Last month, the People's Bank of China allowed foreign investors to hedge bond positions in the foreign exchange derivatives market — a move that many strategists deemed significant to overall market reform.

"China is now by many measures the third-biggest bond market in the world at around $7 trillion, so allowing that to be more accessible to capital is yet another aspect of making this a more investable place," Machin told CNBC at the China Development Forum in Beijing.

"We're value investors and we're super long term. We like to say a quarter for us is 25 years, not three months," Machin said. "We don't necessarily need our money back for immediate use, so I think we're seen as relatively friendly capital, and therefore our access is reasonably good here."

CPPIB is particularly big on Chinese e-commerce and despite the dominance of giants such as Alibaba and Tencent, Machin said he believes the sector remains exciting.

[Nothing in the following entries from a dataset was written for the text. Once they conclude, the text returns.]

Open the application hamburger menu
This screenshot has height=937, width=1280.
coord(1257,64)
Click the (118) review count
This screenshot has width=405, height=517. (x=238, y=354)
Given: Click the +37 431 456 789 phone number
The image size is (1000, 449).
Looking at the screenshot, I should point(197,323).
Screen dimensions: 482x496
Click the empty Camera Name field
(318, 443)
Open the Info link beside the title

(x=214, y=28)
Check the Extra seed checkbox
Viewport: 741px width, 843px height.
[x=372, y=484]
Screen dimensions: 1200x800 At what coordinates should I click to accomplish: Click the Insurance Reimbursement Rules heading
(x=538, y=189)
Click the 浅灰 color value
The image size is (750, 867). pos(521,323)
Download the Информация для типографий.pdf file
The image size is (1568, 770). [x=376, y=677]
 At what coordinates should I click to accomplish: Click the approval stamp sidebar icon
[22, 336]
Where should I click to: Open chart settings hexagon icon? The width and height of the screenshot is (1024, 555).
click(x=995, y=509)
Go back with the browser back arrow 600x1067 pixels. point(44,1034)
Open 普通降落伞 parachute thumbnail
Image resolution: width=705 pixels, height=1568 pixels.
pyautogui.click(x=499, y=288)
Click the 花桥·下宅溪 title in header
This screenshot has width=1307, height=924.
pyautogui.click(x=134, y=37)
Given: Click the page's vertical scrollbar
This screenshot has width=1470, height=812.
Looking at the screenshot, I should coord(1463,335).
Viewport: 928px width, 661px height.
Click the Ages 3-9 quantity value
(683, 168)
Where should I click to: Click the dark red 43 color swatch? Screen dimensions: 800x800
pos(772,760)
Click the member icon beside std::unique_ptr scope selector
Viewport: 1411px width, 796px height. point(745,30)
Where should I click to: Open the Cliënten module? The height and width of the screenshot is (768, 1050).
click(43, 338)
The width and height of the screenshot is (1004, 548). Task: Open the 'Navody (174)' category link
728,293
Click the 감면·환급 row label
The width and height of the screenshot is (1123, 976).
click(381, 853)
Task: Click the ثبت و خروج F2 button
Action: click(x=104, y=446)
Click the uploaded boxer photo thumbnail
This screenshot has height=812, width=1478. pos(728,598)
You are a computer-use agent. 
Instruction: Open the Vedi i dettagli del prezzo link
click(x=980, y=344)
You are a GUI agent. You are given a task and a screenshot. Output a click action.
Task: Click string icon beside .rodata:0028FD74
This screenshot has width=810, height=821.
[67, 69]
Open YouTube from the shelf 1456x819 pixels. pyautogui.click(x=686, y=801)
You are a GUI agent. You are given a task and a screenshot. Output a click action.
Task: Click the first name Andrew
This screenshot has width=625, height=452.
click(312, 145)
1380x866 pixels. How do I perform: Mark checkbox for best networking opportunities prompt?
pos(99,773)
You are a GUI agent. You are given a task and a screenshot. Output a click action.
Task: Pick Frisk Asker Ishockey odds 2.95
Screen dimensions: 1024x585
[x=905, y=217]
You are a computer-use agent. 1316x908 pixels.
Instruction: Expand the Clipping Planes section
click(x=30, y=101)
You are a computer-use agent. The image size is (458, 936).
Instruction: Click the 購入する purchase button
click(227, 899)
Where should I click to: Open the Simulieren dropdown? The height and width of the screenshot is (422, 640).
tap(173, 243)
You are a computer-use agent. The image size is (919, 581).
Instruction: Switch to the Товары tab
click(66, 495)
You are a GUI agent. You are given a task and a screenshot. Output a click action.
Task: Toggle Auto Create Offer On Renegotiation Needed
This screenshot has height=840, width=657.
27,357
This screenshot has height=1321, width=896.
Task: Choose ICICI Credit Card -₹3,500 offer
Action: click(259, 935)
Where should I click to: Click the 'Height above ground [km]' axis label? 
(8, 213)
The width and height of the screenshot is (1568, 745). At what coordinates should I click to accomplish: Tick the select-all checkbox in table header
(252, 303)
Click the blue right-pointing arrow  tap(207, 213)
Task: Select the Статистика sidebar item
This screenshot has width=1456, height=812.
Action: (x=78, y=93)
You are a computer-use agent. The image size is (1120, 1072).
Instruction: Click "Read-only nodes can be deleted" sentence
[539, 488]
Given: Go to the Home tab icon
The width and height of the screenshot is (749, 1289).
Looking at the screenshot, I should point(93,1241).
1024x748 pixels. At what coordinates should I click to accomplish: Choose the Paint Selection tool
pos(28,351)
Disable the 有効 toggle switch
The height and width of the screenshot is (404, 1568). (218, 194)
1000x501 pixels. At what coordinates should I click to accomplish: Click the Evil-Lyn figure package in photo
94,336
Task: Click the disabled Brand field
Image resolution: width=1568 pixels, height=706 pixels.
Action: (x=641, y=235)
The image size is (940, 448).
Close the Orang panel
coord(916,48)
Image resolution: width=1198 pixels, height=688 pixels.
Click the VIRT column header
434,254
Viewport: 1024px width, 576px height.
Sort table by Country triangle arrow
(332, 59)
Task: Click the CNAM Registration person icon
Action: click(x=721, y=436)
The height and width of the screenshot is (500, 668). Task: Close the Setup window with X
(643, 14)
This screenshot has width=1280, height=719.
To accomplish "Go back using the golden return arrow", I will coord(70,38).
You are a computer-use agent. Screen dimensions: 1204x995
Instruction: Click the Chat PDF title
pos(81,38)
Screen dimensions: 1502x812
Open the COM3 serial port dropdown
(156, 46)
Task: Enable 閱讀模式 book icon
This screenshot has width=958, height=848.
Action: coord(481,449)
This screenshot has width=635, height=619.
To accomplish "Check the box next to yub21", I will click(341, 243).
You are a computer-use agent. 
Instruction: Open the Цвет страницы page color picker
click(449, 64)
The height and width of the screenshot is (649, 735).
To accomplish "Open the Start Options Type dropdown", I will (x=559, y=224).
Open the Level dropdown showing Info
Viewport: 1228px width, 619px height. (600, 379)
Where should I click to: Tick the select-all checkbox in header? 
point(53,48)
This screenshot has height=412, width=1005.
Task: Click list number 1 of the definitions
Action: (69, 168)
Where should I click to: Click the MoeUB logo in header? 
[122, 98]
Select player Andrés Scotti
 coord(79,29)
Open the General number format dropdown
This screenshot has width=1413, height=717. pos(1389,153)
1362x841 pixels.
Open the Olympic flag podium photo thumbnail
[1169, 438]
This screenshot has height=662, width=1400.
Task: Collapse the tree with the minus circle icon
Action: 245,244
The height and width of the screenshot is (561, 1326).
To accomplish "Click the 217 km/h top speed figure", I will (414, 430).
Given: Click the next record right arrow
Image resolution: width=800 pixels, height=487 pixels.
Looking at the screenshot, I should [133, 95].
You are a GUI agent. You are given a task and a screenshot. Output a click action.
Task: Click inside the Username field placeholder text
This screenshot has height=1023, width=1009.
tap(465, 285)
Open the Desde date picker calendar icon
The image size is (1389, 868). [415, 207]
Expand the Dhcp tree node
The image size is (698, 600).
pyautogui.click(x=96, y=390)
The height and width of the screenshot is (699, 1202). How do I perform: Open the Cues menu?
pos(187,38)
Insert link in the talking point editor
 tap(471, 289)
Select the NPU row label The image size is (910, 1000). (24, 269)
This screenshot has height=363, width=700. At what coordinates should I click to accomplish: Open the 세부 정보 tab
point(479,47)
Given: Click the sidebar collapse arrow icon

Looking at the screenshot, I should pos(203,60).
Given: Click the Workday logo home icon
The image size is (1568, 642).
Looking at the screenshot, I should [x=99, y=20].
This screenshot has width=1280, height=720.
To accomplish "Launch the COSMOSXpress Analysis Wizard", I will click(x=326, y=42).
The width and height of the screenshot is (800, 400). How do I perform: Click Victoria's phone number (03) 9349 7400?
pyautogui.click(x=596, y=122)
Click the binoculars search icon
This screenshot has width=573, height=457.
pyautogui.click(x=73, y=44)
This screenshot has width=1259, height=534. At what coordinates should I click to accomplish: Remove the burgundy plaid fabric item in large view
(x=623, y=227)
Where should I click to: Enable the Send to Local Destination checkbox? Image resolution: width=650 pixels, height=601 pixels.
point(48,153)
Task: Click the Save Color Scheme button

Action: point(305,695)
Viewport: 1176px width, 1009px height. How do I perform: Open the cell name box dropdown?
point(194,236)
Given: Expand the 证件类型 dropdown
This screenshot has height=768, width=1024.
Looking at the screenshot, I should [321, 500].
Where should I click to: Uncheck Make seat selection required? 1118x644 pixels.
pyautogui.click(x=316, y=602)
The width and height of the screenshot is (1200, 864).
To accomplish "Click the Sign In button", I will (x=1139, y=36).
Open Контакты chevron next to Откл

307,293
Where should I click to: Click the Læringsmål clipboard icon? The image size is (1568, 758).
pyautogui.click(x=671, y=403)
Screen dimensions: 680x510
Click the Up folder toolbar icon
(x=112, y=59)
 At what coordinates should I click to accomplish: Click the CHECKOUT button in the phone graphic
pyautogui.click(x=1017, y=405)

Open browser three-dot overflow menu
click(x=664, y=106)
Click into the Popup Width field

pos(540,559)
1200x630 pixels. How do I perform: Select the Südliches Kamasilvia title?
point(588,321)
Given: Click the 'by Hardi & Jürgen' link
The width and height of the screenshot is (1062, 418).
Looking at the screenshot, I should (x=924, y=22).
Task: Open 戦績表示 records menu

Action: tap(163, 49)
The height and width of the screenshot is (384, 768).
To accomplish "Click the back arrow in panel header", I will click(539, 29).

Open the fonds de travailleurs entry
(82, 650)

Below those large behemoths is an ecosystem of start-ups, Machin explained: "The ecosystem around these large companies is part of the secret source of innovation in this country...China's been very thoughtful about creating the ingredients of innovation, which is creating more opportunities for all types of companies, whether it's e-commerce or others, to bloom."

As a long-term investor in a fast-changing market, it's key for CPPIB to speedily identify early-stage trends, he continued.

"It now takes very little money to develop a company given the amount of cloud computing capacity...you can get a company some market for very little money, very very quickly and have a very disruptive impact."
Last week I discussed why the Caisse and CPPIB are investing in Asian warehouses in Singapore and Indonesia noting the following:
I think it's pretty self-explanatory. The Caisse and CPPIB are betting on the demand from the rise of e-commerce and a burgeoning middle class in southeast Asia. This is a long-term bet and if you've been paying attention to e-commerce trends in North America, you can bet the exact same thing will happen in Asia but with exponential growth.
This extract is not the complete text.